2-litrowa, doładowana jednostka rozwija maksymalny moment obrotowy 420 Nm, dostępny przy 3200 obr./min. Poniżej tych obrotów X-Bow reaguje bardzo żywiołowo na dodanie gazu, ale powyżej... jest po prostu diabelnie wyrywny. Wciskając mocniej prawy pedał trzeba naprawdę wiedzieć co się robi. Czy nawierzchnia jest sucha? Czy nie jest wyboista? Czy mamy wyprostowaną kierownicę? Musimy być pewni odpowiedzi na każde z tych pytań, ponieważ w razie pomyłki nie uratuje nas żadna elektronika, a jedynie nasze własne umiejętności. Trzeba o tym pamiętać, bo X-Bow to pojazd, w którym dynamiczne włączenie się do ruchu z łatwością może przerodzić się w nieplanowany drift.

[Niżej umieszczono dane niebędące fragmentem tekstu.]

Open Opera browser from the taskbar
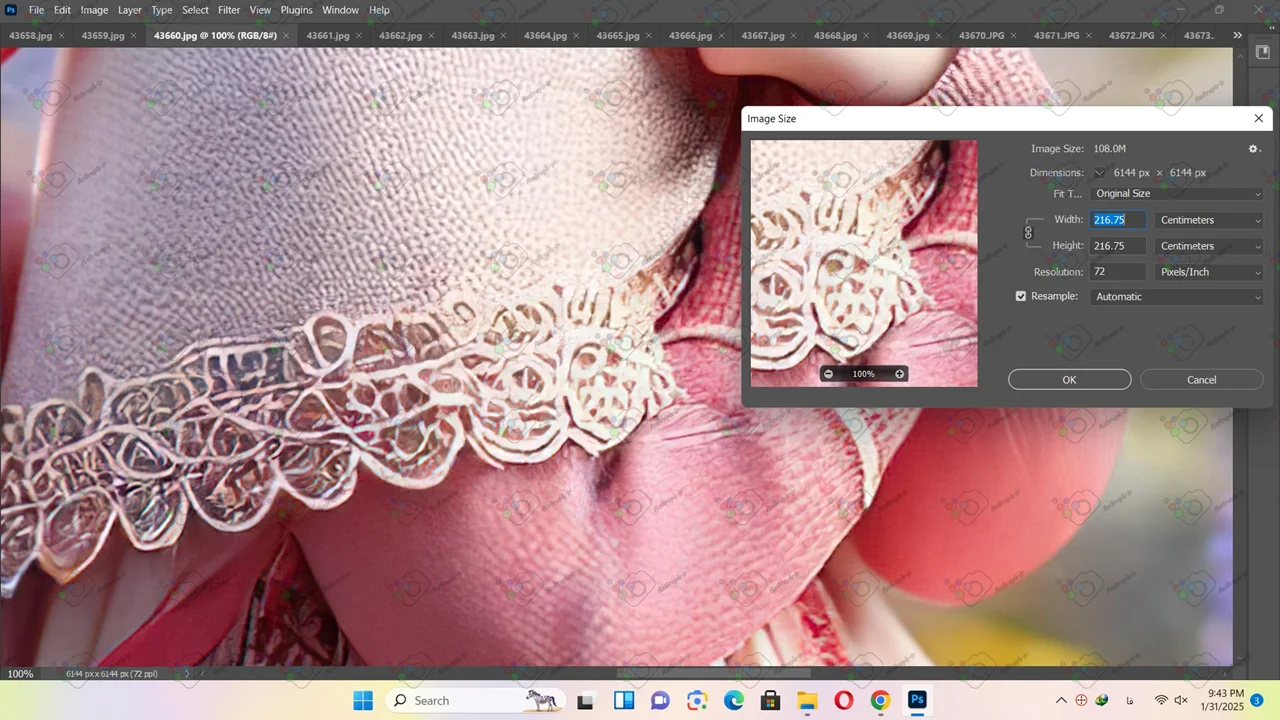 pos(843,700)
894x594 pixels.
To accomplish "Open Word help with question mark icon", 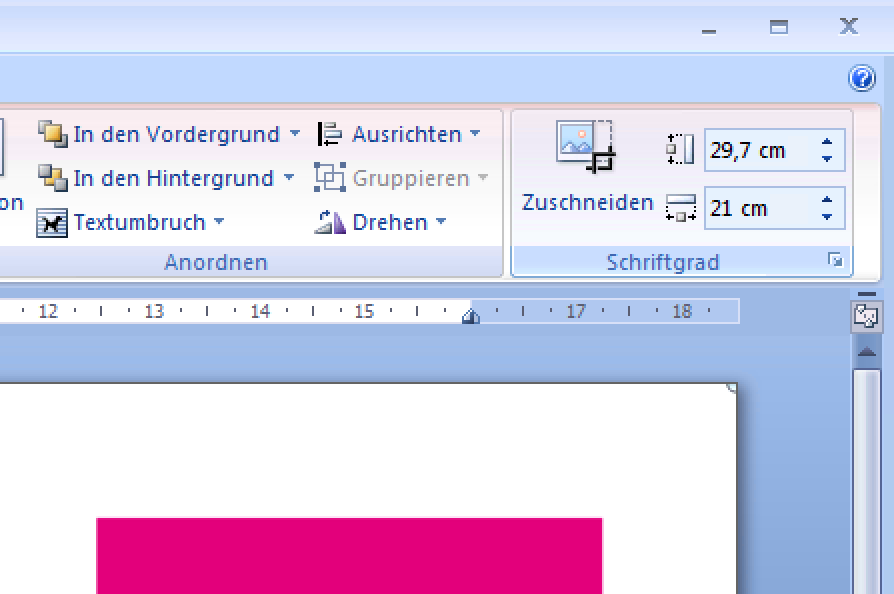I will pyautogui.click(x=861, y=78).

Kiedy jednak wiemy co robimy, to czterokołowiec KTM potrafi zapewnić wrażenia na poziomie najszybszych motocykli tej firmy. To brutalny pojazd, który chętnie daje się okiełznać i czerpać dziką radość z jazdy nim. Niesamowite przyspieszenie i dźwięk wkręcającego się na obroty silnika zapewnia niesamowite doznania i po prostu uzależnia.

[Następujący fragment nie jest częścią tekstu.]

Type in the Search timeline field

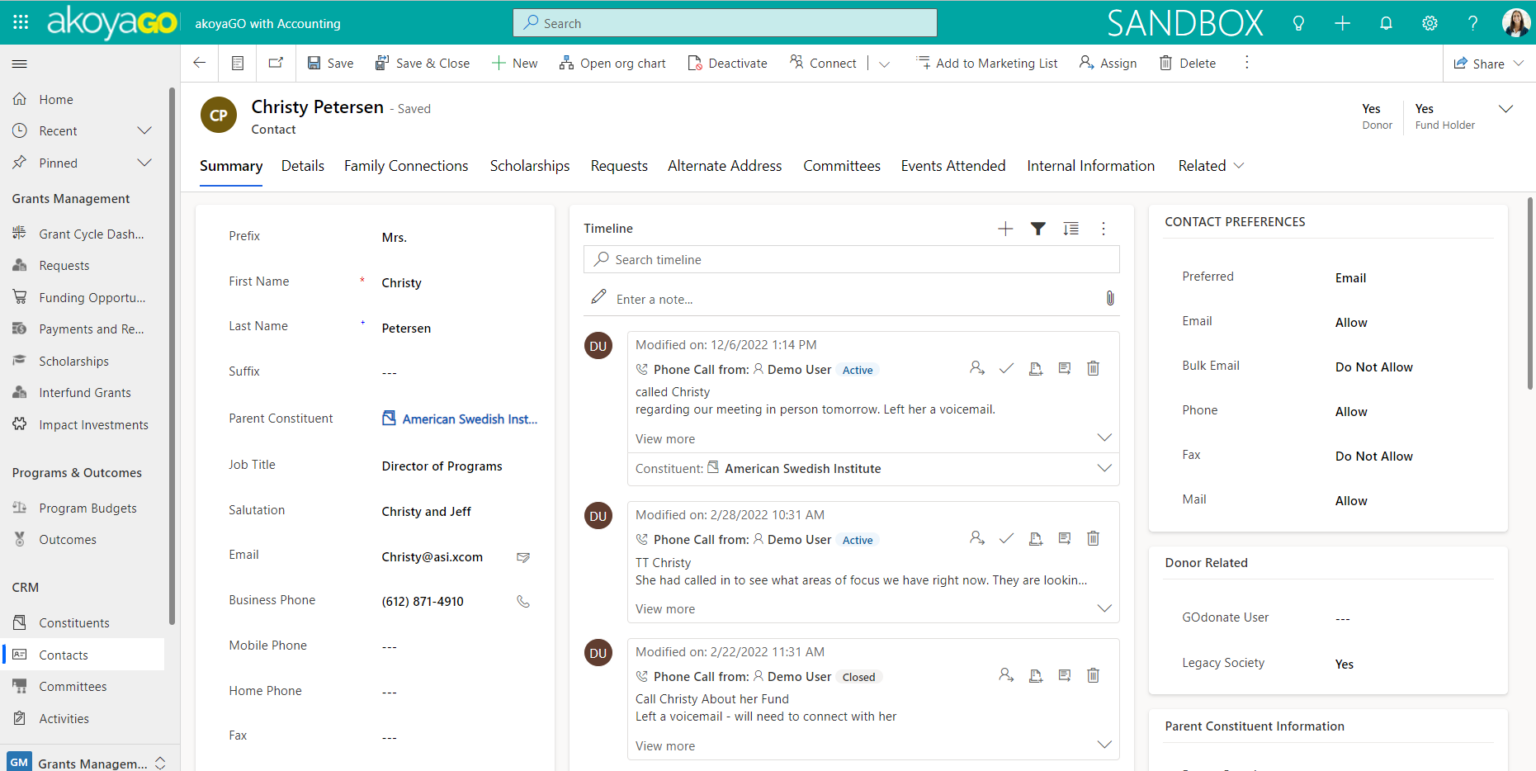pyautogui.click(x=851, y=259)
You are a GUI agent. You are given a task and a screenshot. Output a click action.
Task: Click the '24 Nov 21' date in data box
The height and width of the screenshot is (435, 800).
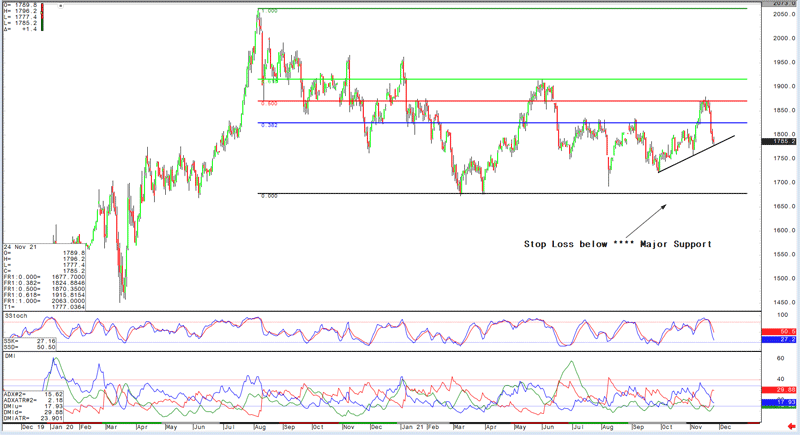[x=20, y=247]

Równie niezwykłe wrażenia czekają nas, kiedy po raz pierwszy pokonamy zakręt. Układ kierowniczy jest wręcz niewyobrażalnie precyzyjny i mamy wrażenie, że malutka kierownica jest bezpośrednio połączona z kołami, bez niepotrzebnych pośredników w postaci na przykład przekładni kierowniczej. Co więcej, każde nasze polecenie wykonywane jest nie tylko z dokładnością co do ułamka sekundy i precyzją co do milimetra, ale również z niezwykłą szybkością i zwinnością. To zaleta niewielkiej masy własnej, a także nisko umieszczonego środka ciężkości - zaledwie 39 cm nad asfaltem. Jadąc KTM’em X-Bow można przeżyć te niezwykłe chwile idealnego zespolenia z maszyną, których zwykle doświadczają jedynie kierowcy wyścigowi. A jeśli wystarczy nam umiejętności oraz odwagi (a także znajdziemy bezpieczne miejsce), możemy poczuć przyspieszenie boczne w zakrętach większe, niż 1,5 g. I to na zwykłych oponach drogowych!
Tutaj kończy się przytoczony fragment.